(PROBLEM STATEMENT) The required output is the exact text of the lines from the line containing "Task: Click the Choose" through the final line below, inclusive, without pictures.

====== TASK INPUT

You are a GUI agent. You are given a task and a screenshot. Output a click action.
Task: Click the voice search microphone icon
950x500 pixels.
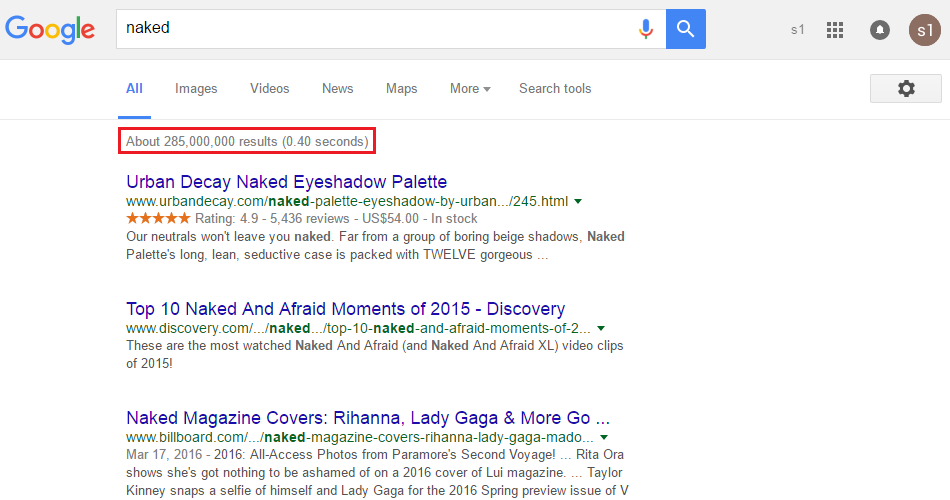(646, 29)
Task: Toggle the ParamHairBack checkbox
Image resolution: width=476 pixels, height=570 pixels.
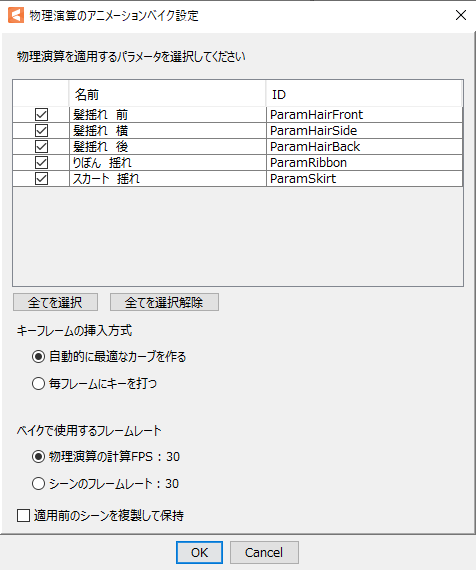Action: pyautogui.click(x=41, y=146)
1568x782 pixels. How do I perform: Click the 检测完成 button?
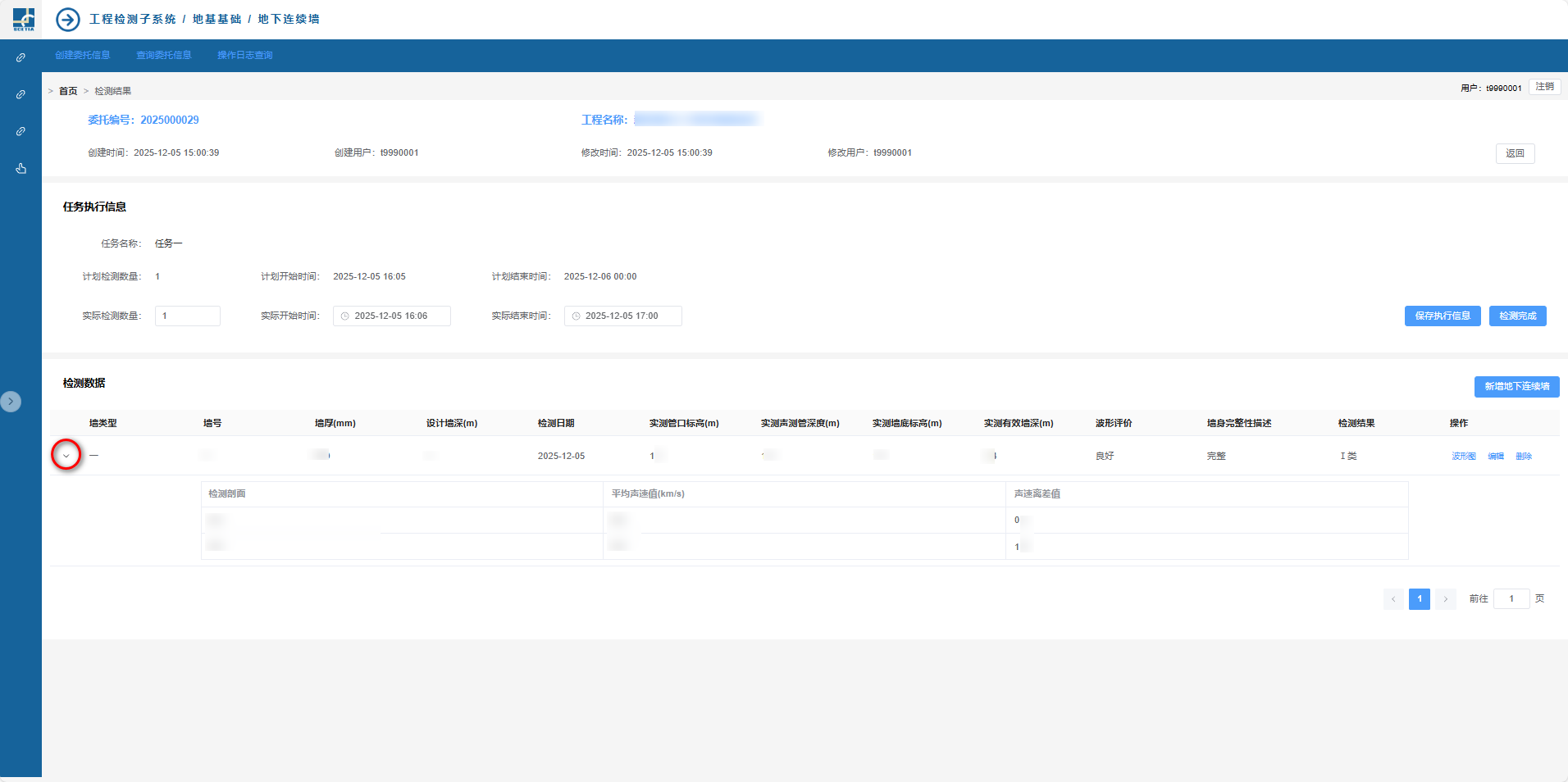1517,316
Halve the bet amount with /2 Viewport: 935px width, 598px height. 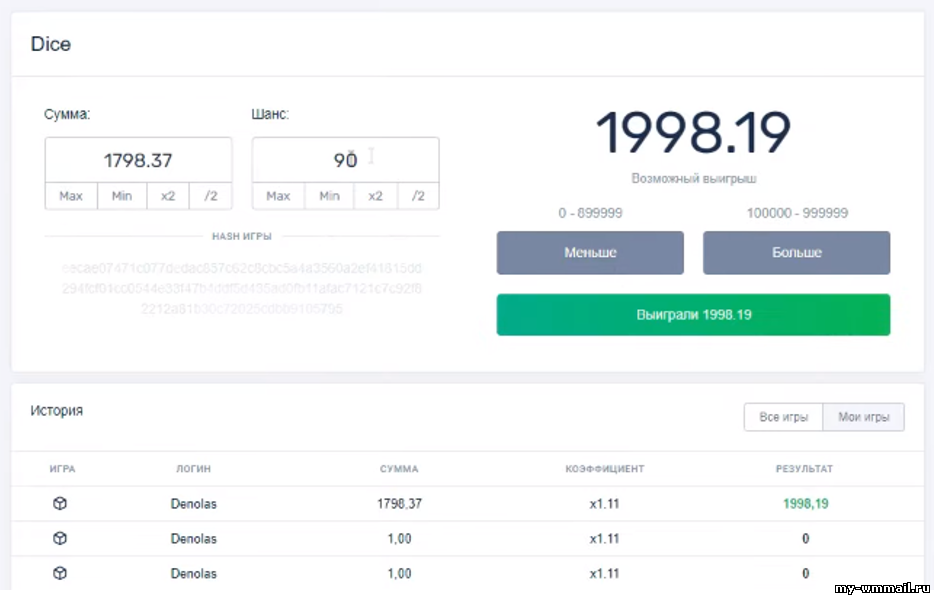click(x=211, y=196)
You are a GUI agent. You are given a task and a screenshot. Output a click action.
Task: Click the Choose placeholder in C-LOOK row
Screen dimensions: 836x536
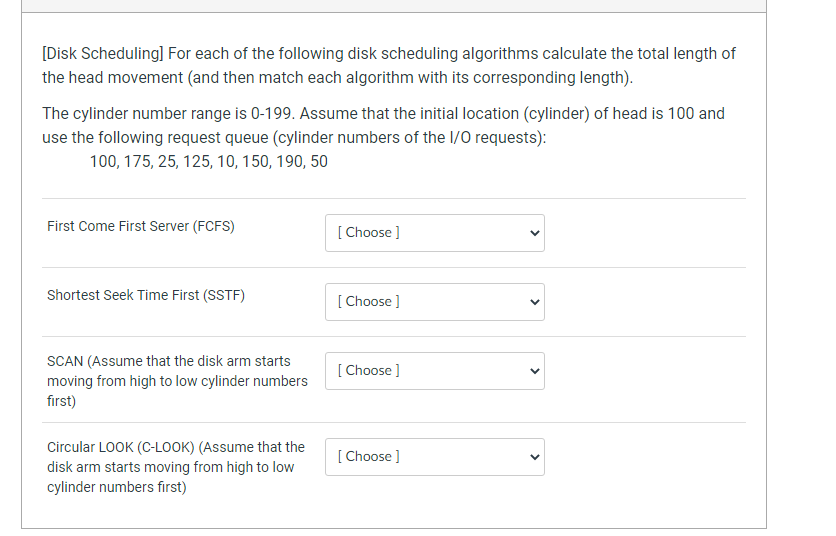[x=368, y=457]
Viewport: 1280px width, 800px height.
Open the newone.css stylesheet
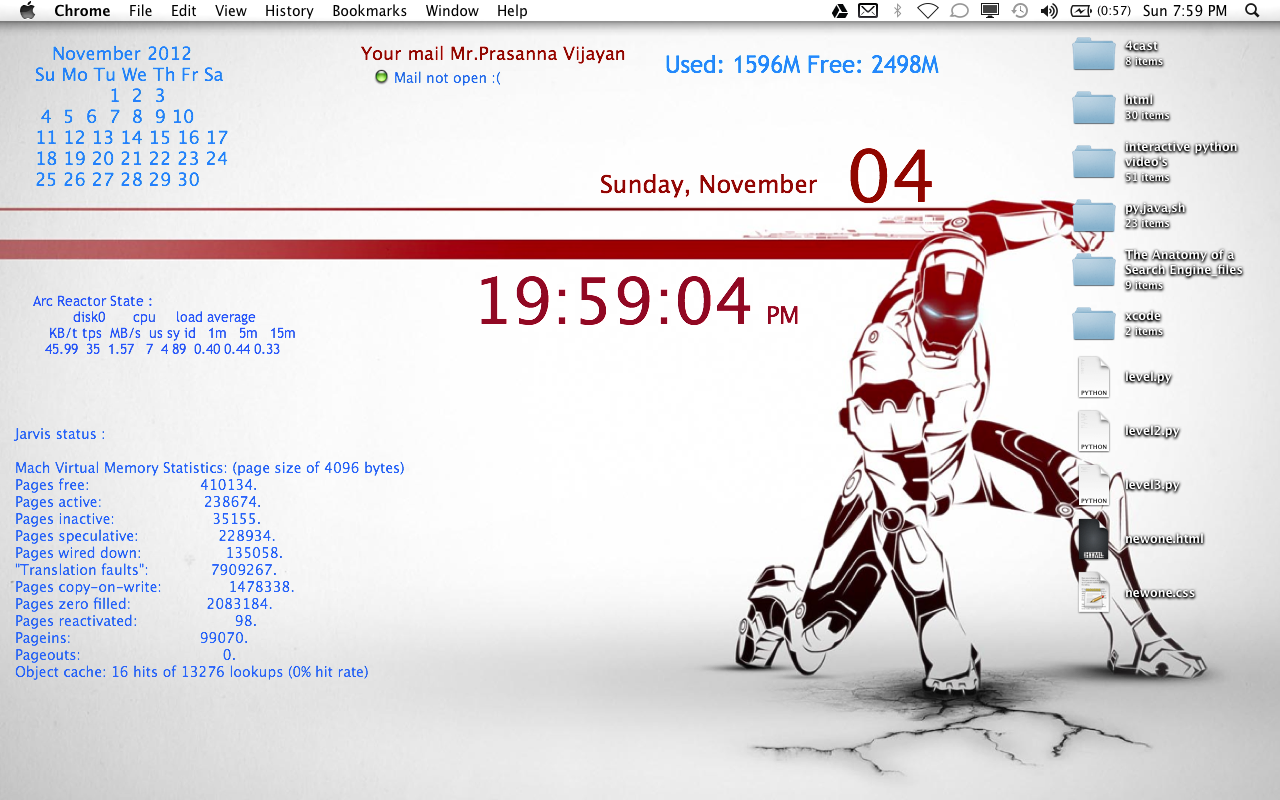[1093, 591]
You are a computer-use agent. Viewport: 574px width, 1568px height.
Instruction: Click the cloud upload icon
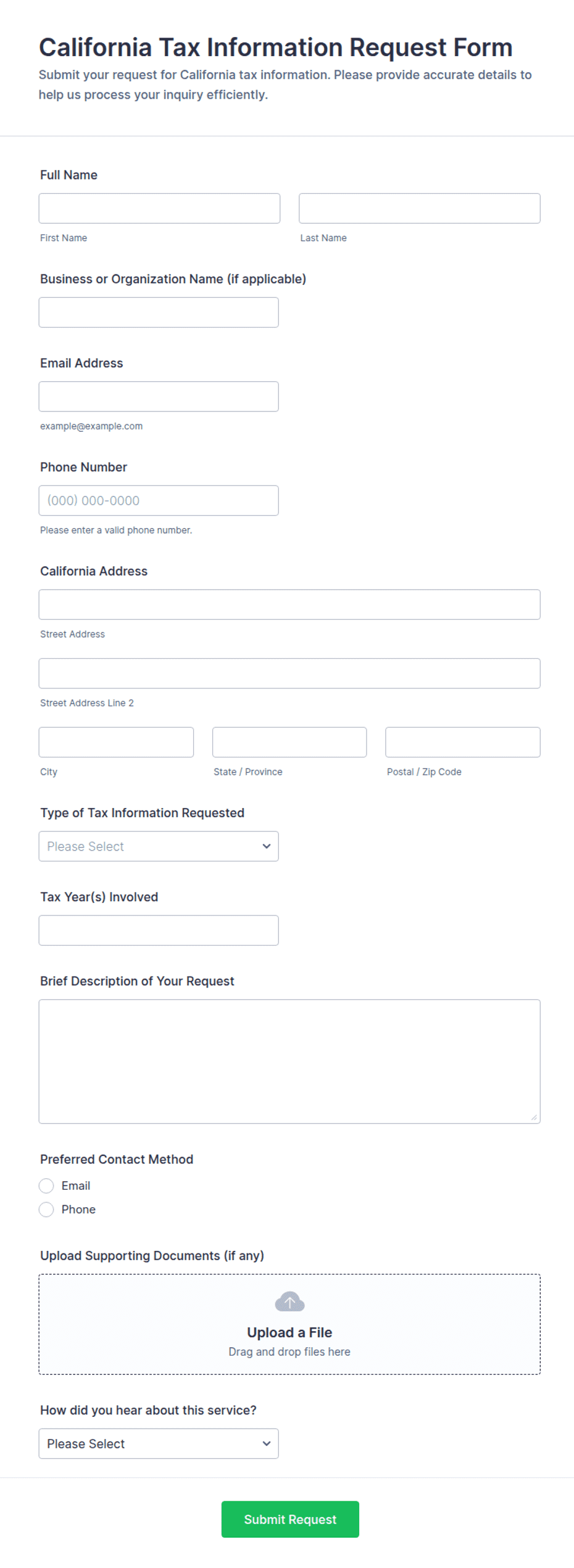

============

(ANSWER TO THIS PROBLEM)
Task: Click the Choose placeholder in C-LOOK row
Screen dimensions: 836x536
[x=368, y=457]
Viewport: 1280px width, 800px height.
Open the newone.css stylesheet
[1093, 591]
You are a computer-use agent. Viewport: 574px width, 1568px height.
Instruction: Click the cloud upload icon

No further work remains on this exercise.